Niesamowite muffinki! Bardzo dawno nie jadłam takich dobrych, o ile w ogóle jadłam TAKIE dobre. Duże, pachnące i bardzo wilgotne w środku. Zjadłam kilka na gorąco (bardzo gorąco!), i pierwszy raz w życiu przekonałam się, co oznacza powiedzonko mamy z dzieciństwa: „Nie jedz gorącego ciasta”. Zatem z bolącym, lecz bardzo radosnym brzuchem zapraszam Was na muffiny z truskawkami.

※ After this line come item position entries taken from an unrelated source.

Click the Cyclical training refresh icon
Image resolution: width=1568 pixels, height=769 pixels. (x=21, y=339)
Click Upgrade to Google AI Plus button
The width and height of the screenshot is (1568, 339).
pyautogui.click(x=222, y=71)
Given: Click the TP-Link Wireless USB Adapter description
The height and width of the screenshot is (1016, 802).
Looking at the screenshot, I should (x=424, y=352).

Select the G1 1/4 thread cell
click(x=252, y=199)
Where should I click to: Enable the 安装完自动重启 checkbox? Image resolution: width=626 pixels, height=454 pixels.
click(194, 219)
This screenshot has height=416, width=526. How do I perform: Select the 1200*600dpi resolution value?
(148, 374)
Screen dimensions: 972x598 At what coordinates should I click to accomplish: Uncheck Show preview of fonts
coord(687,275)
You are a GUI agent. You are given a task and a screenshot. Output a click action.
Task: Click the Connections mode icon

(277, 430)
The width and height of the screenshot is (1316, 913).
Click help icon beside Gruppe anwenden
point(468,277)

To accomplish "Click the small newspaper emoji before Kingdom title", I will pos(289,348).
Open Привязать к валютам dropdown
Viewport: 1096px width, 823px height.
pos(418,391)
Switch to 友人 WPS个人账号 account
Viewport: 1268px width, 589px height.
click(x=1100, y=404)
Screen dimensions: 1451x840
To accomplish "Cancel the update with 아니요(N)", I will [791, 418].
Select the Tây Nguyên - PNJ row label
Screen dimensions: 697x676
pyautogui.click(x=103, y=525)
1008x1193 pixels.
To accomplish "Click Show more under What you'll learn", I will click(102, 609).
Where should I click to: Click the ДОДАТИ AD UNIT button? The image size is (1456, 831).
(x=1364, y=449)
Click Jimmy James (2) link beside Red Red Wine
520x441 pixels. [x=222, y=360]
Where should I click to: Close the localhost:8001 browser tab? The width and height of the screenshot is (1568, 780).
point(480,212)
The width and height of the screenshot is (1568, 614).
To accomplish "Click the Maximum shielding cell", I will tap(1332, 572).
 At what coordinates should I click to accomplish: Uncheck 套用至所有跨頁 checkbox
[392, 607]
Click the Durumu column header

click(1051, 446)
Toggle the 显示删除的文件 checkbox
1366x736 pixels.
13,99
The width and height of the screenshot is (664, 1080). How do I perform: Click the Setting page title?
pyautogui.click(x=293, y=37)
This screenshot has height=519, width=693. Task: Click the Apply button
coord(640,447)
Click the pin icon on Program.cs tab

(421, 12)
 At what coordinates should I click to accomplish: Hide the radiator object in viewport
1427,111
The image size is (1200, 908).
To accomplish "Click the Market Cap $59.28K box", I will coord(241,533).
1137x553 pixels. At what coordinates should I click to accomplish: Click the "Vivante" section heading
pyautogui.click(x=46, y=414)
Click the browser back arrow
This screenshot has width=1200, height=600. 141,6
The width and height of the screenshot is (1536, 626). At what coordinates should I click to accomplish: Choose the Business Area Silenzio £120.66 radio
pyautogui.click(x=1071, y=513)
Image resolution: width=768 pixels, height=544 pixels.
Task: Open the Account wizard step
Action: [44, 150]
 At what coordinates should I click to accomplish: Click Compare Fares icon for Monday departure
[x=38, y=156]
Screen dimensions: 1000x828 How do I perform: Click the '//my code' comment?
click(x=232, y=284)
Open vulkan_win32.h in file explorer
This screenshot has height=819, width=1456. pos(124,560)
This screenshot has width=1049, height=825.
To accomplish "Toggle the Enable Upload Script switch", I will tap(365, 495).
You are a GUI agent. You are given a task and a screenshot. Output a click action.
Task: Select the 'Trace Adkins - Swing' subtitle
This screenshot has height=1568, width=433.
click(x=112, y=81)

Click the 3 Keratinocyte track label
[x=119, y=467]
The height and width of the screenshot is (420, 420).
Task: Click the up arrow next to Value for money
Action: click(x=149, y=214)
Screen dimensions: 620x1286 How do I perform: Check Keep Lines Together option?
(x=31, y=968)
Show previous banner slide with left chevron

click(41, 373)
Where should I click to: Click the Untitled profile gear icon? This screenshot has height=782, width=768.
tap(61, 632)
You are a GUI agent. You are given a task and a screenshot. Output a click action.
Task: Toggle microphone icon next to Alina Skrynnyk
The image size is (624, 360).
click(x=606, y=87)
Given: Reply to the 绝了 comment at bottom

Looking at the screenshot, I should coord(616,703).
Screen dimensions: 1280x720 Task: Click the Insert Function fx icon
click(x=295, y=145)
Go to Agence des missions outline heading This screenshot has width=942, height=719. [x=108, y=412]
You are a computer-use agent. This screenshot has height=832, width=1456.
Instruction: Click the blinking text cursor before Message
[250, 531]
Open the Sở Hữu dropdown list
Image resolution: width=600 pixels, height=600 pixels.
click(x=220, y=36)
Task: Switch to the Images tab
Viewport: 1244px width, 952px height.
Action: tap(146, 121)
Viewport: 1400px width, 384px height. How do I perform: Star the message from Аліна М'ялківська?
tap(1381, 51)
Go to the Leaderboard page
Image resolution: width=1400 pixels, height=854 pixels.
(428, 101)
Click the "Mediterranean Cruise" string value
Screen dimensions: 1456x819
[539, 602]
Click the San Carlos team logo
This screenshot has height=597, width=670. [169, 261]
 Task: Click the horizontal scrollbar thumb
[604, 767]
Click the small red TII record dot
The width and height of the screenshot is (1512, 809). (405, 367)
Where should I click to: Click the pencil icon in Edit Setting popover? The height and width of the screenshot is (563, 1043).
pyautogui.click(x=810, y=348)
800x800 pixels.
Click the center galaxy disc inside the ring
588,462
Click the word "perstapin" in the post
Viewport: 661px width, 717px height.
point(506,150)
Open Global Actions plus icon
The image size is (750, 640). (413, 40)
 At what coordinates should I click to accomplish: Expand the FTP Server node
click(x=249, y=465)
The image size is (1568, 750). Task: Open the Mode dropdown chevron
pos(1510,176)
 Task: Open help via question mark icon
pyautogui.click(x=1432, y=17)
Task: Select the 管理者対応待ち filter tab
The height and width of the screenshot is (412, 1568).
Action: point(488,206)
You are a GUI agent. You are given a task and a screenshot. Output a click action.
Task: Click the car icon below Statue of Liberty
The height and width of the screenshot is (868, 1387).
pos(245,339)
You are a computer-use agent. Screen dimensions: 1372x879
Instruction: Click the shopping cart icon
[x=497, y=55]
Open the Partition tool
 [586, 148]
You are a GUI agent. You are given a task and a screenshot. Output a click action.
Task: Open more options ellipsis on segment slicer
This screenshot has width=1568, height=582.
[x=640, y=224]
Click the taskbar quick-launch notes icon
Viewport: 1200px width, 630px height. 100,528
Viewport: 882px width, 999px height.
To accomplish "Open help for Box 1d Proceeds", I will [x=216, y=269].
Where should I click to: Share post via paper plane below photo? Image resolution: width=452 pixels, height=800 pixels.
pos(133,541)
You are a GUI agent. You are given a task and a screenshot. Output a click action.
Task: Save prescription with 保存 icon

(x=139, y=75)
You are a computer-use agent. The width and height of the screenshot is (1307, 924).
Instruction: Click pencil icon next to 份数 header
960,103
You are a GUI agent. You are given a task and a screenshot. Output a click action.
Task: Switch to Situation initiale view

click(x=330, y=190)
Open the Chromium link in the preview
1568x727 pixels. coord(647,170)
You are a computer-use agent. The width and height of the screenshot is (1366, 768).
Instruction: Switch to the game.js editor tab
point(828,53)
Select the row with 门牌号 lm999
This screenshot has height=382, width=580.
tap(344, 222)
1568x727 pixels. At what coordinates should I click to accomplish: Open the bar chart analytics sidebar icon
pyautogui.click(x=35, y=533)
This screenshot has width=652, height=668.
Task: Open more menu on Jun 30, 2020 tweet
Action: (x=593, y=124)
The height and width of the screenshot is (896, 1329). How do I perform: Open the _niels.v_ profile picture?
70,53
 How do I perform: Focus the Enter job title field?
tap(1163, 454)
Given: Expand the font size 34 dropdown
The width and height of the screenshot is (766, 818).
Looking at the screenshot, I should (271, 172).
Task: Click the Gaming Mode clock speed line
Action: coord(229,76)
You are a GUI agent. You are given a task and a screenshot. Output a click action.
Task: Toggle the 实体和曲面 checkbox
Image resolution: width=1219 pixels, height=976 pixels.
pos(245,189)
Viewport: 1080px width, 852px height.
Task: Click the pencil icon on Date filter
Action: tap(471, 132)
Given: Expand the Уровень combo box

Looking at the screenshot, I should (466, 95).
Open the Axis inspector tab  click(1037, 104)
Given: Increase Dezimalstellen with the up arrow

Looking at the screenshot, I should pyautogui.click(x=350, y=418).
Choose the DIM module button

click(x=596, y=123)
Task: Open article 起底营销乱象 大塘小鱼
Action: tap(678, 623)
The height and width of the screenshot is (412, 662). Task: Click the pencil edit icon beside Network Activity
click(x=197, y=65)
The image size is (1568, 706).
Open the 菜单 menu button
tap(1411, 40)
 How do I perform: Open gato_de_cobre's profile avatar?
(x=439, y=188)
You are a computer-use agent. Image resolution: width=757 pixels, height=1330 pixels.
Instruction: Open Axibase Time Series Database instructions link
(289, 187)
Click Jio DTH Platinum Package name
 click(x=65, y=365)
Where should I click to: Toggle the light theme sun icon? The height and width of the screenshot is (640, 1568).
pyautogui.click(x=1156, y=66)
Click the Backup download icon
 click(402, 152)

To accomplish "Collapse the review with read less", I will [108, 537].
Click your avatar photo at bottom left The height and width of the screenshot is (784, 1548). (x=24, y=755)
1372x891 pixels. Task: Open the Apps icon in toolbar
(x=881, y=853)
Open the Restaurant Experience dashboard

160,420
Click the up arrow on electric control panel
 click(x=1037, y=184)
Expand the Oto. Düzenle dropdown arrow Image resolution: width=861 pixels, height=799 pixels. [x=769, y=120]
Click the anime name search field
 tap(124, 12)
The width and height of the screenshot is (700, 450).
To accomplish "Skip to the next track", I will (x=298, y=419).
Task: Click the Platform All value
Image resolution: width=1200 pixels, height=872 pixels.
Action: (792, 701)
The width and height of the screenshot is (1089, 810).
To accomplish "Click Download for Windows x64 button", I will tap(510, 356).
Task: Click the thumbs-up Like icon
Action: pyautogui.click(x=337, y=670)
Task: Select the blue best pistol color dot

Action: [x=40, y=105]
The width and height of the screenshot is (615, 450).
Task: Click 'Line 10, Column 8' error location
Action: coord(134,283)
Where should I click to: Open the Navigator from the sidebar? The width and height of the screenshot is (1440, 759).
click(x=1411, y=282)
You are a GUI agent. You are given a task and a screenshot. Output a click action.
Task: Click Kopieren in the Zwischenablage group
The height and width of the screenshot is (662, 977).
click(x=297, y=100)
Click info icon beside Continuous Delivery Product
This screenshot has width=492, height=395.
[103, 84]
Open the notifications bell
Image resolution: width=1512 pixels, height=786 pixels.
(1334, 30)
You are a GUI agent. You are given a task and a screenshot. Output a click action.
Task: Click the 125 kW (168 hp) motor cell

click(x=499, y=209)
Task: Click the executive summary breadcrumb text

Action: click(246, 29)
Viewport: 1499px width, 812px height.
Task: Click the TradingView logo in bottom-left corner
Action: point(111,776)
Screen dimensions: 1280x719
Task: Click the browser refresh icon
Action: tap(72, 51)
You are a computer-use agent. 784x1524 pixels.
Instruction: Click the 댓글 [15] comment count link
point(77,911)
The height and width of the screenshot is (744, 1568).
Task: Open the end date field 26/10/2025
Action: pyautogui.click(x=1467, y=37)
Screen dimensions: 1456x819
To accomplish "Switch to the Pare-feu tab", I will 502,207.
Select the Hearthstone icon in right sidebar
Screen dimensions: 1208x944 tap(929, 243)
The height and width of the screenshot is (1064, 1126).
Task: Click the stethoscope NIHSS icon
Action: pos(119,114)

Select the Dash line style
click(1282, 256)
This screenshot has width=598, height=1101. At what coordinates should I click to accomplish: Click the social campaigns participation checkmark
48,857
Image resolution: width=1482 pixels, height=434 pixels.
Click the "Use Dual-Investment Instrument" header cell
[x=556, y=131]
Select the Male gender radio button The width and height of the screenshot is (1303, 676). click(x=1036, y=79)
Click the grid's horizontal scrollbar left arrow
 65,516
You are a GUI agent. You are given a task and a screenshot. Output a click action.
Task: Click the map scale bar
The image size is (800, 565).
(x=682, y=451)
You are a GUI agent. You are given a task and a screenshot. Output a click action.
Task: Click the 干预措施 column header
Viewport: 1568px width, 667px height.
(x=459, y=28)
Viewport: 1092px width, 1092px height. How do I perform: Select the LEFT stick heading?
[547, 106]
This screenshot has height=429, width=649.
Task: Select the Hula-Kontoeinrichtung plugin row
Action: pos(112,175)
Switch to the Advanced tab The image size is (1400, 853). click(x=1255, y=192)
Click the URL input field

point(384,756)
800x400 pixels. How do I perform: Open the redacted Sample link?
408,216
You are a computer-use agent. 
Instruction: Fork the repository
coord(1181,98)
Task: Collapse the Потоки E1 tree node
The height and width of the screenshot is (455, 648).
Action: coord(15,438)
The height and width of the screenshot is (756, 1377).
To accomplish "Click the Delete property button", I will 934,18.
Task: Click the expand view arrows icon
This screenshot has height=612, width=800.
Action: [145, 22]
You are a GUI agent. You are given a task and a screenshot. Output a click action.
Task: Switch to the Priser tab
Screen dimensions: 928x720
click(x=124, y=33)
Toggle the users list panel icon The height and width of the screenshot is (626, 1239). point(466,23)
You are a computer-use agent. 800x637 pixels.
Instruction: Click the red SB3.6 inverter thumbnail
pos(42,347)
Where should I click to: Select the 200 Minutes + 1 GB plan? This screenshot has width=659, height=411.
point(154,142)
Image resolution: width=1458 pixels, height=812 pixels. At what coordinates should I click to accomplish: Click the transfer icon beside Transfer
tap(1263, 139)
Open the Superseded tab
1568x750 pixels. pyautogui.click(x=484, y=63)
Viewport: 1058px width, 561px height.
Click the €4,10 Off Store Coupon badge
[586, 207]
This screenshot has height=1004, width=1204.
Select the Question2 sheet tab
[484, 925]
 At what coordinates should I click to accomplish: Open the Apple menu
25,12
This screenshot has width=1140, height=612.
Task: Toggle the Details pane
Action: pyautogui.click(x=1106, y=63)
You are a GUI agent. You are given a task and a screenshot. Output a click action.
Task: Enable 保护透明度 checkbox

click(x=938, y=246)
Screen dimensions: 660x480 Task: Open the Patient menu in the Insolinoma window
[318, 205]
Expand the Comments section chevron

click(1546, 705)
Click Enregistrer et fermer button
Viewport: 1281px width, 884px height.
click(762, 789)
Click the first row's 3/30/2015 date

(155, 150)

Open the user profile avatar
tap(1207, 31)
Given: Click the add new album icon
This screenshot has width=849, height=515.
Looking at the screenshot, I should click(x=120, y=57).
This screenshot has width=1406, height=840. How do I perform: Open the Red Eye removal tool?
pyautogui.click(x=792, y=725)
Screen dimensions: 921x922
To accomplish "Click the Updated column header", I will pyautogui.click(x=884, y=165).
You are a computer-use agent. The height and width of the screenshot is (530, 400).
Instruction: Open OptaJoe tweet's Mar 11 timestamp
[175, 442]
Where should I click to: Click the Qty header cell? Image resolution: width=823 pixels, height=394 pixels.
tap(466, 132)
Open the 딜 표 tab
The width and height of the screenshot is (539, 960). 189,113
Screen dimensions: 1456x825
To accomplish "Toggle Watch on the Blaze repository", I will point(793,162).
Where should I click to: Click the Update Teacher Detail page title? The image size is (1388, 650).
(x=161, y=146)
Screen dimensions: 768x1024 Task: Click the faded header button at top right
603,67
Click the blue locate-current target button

Składniki (na 7-8 dużych babeczek):
- 150 g mąki
- 1 łyżeczka sody oczyszczonej
- szczypta soli
- 1 jajko
- 60 g cukru (u mnie 50:50 biały i brązowy)
- 40 ml oleju
- 180 g serka waniliowego
- 1/4 szklanki mleka
- 7-8 truskawek
Piekarnik nagrzać do 160’C.
Mąkę, sodę i sól wymieszać. Dodać jajko, cukier, olej, serek, mleko i dokładnie wymieszać. Ciasto przełożyć do formy wyłożonej papilotkami do muffinek do wysokości 3/4 foremki.
Truskawki pokroić na ćwiartki, wcisnąć delikatnie w ciasto (po 2-3 ćwiartki).
Piec około 25-30 minut.
Pychotki :>
Prezentują się po prostu cudnie :)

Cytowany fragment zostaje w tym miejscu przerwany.